RECORDS.

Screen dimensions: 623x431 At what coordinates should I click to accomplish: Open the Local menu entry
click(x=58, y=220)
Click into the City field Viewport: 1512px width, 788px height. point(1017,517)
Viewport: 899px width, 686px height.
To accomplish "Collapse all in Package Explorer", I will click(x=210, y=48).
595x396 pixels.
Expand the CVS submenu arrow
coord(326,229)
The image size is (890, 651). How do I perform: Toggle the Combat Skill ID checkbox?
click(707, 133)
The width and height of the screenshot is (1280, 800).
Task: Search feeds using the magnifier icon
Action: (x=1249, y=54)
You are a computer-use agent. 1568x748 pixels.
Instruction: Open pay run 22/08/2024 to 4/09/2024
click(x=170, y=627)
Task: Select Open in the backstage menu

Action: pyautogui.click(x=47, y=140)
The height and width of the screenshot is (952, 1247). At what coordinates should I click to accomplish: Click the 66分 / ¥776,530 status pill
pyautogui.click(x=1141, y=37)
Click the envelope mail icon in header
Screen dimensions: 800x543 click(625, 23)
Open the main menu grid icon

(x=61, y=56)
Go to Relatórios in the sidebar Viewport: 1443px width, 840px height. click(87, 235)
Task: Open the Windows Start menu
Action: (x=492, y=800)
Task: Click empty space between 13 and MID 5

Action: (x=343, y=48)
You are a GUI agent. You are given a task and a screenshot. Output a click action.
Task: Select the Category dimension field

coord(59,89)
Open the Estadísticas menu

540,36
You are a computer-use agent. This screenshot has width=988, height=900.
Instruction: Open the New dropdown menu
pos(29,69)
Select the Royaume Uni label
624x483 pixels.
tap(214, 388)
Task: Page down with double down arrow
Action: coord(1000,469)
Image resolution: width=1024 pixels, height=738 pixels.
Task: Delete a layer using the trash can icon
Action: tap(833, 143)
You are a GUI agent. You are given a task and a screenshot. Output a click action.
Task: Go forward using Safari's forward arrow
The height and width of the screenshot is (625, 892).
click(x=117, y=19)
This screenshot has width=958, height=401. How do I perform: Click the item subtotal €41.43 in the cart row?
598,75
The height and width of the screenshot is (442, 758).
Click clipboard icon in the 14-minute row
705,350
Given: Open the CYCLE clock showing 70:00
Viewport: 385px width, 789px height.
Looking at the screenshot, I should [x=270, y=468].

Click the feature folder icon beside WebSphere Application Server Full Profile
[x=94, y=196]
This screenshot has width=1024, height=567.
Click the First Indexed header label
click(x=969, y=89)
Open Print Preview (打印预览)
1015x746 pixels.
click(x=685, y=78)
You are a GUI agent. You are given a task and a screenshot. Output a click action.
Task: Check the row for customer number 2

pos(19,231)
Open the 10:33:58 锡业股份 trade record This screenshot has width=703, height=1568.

WHAT THE TASK REQUIRES.
Set down every entry again, word for word.

SOLUTION FOR THIS TASK.
Screen dimensions: 623x431 At what coordinates should I click to accomplish: Open the Local menu entry
click(x=58, y=220)
Click into the City field Viewport: 1512px width, 788px height. point(1017,517)
Viewport: 899px width, 686px height.
To accomplish "Collapse all in Package Explorer", I will click(x=210, y=48).
595x396 pixels.
Expand the CVS submenu arrow
coord(326,229)
The image size is (890, 651). How do I perform: Toggle the Combat Skill ID checkbox?
click(707, 133)
The width and height of the screenshot is (1280, 800).
Task: Search feeds using the magnifier icon
Action: (x=1249, y=54)
You are a computer-use agent. 1568x748 pixels.
Instruction: Open pay run 22/08/2024 to 4/09/2024
click(x=170, y=627)
Task: Select Open in the backstage menu

Action: pyautogui.click(x=47, y=140)
The height and width of the screenshot is (952, 1247). At what coordinates should I click to accomplish: Click the 66分 / ¥776,530 status pill
pyautogui.click(x=1141, y=37)
Click the envelope mail icon in header
Screen dimensions: 800x543 click(625, 23)
Open the main menu grid icon

(x=61, y=56)
Go to Relatórios in the sidebar Viewport: 1443px width, 840px height. click(87, 235)
Task: Open the Windows Start menu
Action: (x=492, y=800)
Task: Click empty space between 13 and MID 5

Action: (x=343, y=48)
You are a GUI agent. You are given a task and a screenshot. Output a click action.
Task: Select the Category dimension field

coord(59,89)
Open the Estadísticas menu

540,36
You are a computer-use agent. This screenshot has width=988, height=900.
Instruction: Open the New dropdown menu
pos(29,69)
Select the Royaume Uni label
624x483 pixels.
tap(214, 388)
Task: Page down with double down arrow
Action: coord(1000,469)
Image resolution: width=1024 pixels, height=738 pixels.
Task: Delete a layer using the trash can icon
Action: tap(833, 143)
You are a GUI agent. You are given a task and a screenshot. Output a click action.
Task: Go forward using Safari's forward arrow
The height and width of the screenshot is (625, 892).
click(x=117, y=19)
This screenshot has width=958, height=401. How do I perform: Click the item subtotal €41.43 in the cart row?
598,75
The height and width of the screenshot is (442, 758).
Click clipboard icon in the 14-minute row
705,350
Given: Open the CYCLE clock showing 70:00
Viewport: 385px width, 789px height.
Looking at the screenshot, I should [x=270, y=468].

Click the feature folder icon beside WebSphere Application Server Full Profile
[x=94, y=196]
This screenshot has width=1024, height=567.
Click the First Indexed header label
click(x=969, y=89)
Open Print Preview (打印预览)
1015x746 pixels.
click(x=685, y=78)
You are a GUI agent. You are given a task and a screenshot. Output a click action.
Task: Check the row for customer number 2

pos(19,231)
Open the 10:33:58 锡业股份 trade record This screenshot has width=703, height=1568.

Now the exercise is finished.